The circumstance that the sum of a number of values of $\chi^{2}$ is itself distributed in the $\chi^{2}$ distribution with the appropriate number of degrees of freedom, may be made the basis of such a test. For in the particular case when $n=2$, the natural logarithm of the probability is equal to $\frac{1}{2}\chi^{2}$. If therefore we take the natural logarithm of a probability, change its sign and double it, we have the equivalent value of $\chi^{2}$ for 2 degrees of freedom. Any number of such values may be added together, to give a composite test, using the Table of $\chi^{2}$ to examine the significance of the result. — Fisher, 1932.

The test is based on the fact that the probability of rejecting the global null hypothesis is related to intersection of the probabilities of each individual test, $\prod_{i} P_{i}$. However, $\prod_{i} P_{i}$ is not uniformly distributed, even if the null is true for all partial tests, and cannot be used itself as the joint significance level for the global test. To remediate this fact, some interesting properties and relationships among distributions of random variables were exploited by Fisher and embodied in the succinct excerpt above. These properties are discussed below.

## The logarithm of uniform is exponential

The cumulative distribution function (cdf) of an exponential distribution is:

$F(x)=1- e^{-\lambda x}$

where $\lambda$ is the rate parameter, the only parameter of this distribution. The inverse cdf is, therefore, given by:

$x = -\dfrac{1}{\lambda}\ln(1-F(x))$

If $P$ is a random variable uniformly distributed in the interval $[0, 1]$, so is $1-P$, and it is immaterial to differ between them. As a consequence, the previous equation can be equivalently written as:

$x = -\dfrac{1}{\lambda}\ln(P)$

where $P \sim \mathcal{U}(0,1)$, which highlights the fact that the negative of the natural logarithm of a random variable distributed uniformly between 0 and 1 follows an exponential distribution with rate parameter $\lambda=1$.

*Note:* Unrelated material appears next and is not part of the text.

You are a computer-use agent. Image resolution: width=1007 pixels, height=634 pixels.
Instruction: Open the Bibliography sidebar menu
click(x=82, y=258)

## An exponential with rate 1/2 is chi-squared

The cdf of a chi-squared distribution with $\nu$ degrees of freedom, i.e. $\chi^{2}_{\nu}$, is given by:

$F(x; \nu) = \dfrac{\int_{0}^{x/2} t^{\frac{\nu}{2}-1}e^{-t}{\rm d}t}{\left(\frac{\nu}{2}-1\right)!}$

If $\nu=2$, and solving the integral we have:

$F(x; \nu=2) = \dfrac{\int_{0}^{x/2} t^{\frac{2}{2}-1}e^{-t}{\rm d}t}{\left(\frac{2}{2}-1\right)!} = \int_{0}^{x/2} e^{-t}{\rm d}t = 1-e^{-x/2}$

In other words, a $\chi^{2}$ distribution with $\nu=2$ is equivalent to an exponential distribution with rate parameter $\lambda=1/2$.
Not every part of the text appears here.